This is a list of works (films, television, shorts, etc.) by the South Korean production company Playlist Studio.

Films

Television series

Love Playlist

The first series produced by Playlist Studio is Love Playlist (), which premiered on March 9, 2017, and lasted for four seasons, until its final broadcast, on August 10, 2019. In each episode it depicts the experiences and thoughts of people in their 20s related to love and deals with the process of falling in love with a person, starting a relationship, ending unrequited love, and a couple breaking up because of a misunderstanding. The cast features Kim Hyung-seok as Lee Hyun-seung, Jung Shin-hye as Jung Ji-won, Lee Yoo-jin as Han Jae-in, Choi Hee-seung as Kim Min-woo, Lim Hwi-jin as Kwak Jun-mo, Park Jung-woo as Kang Yoon, Min Hyo-won as Kim Do-yeong, Bae Hyun-sung as Park Ha-neul and Kim Sae-ron as Seo Ji-min who joined the line up in season 4. In season 4, it depicts various stories of characters who went on to adapt not only to love, but also friendship, military enlistment, and awkward social adjustment after being discharged from the military were unfolded. The drama also features original soundtrack (OST) by Brother Su and Cosmic Girls' Yoo Yeon-jung, Paul Kim, Kim Na-young, 10cm, MeloMance's Kim Min-seok, Exo-CBX, and Suran. For season 1 and 2, Facebook was the main platform, and YouTube was the main platform in season 3 and 4.

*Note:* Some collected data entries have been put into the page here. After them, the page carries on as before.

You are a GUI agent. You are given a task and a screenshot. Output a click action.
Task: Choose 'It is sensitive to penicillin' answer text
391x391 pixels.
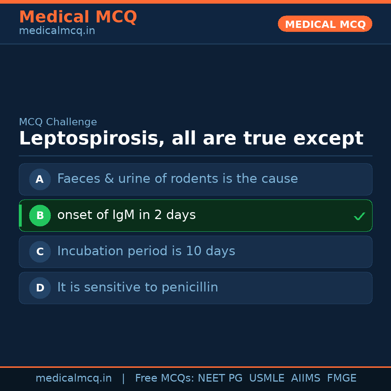tap(138, 287)
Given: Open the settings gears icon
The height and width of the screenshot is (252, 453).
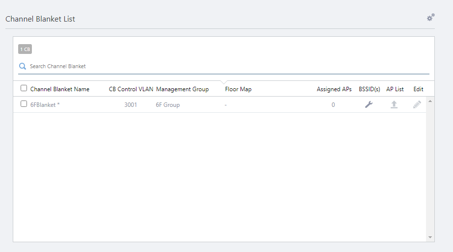Looking at the screenshot, I should pyautogui.click(x=430, y=18).
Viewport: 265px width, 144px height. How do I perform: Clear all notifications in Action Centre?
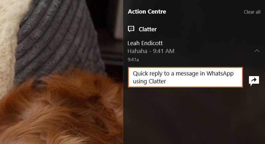point(252,12)
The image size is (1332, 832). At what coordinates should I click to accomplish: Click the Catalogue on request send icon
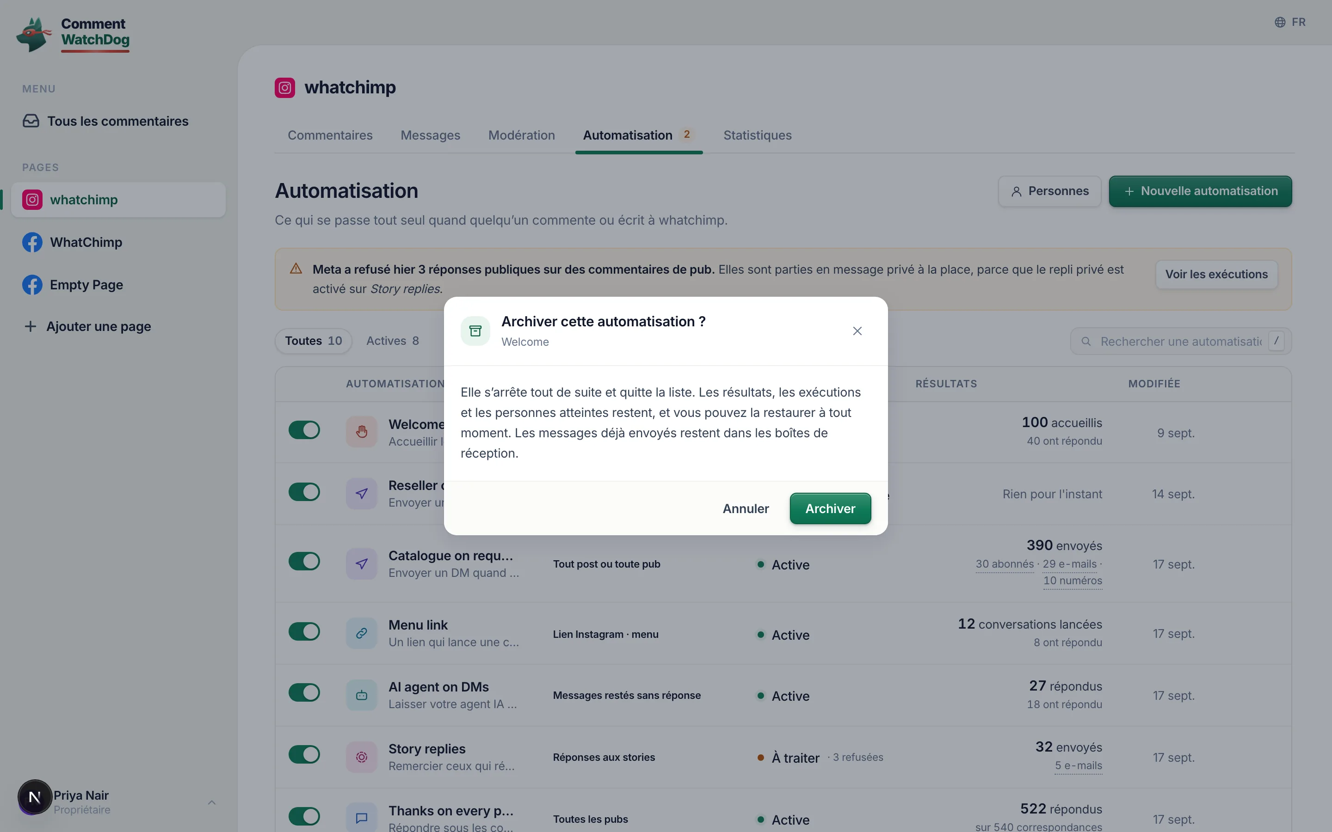click(361, 563)
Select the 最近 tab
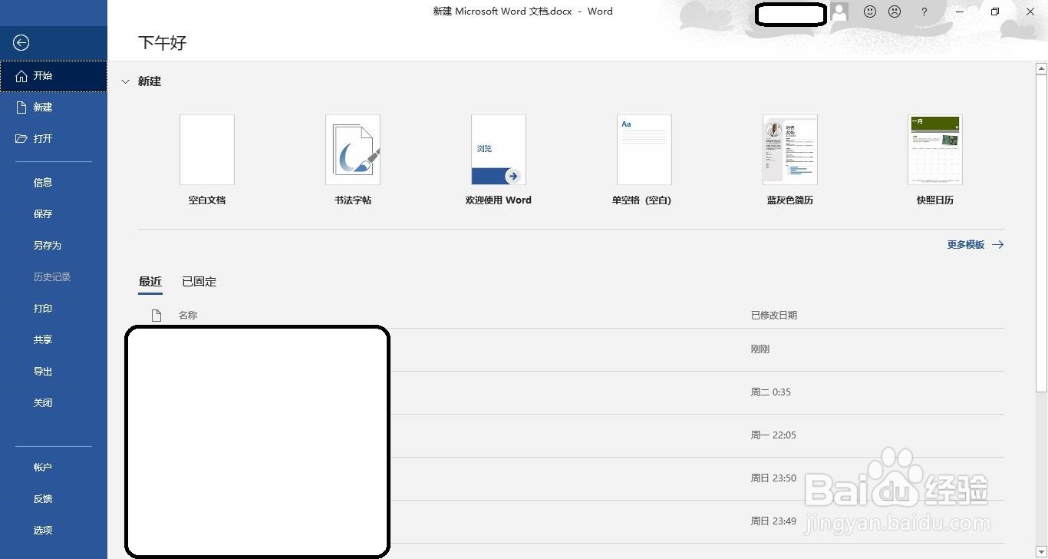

Pu Reum's Vlog (, also known as Love Playlist Season 3.5) was a surprise release on March 1, 2019, with a preview of the upcoming season 4.

The drama became massively popular in South Korea and internationally leading this to the 'Yeon-Fly-Lee' syndrome. They later held a fan meeting at the White Wave Art Center in Seoul on August 18, 2017, with more than 300 fans attending. The event drew attraction with more than 17,000 people participating in the invitation event. Love Playlist ended with total views for the four seasons exceeded 650 million views. As of July 2021, the series exceeded 700 million views.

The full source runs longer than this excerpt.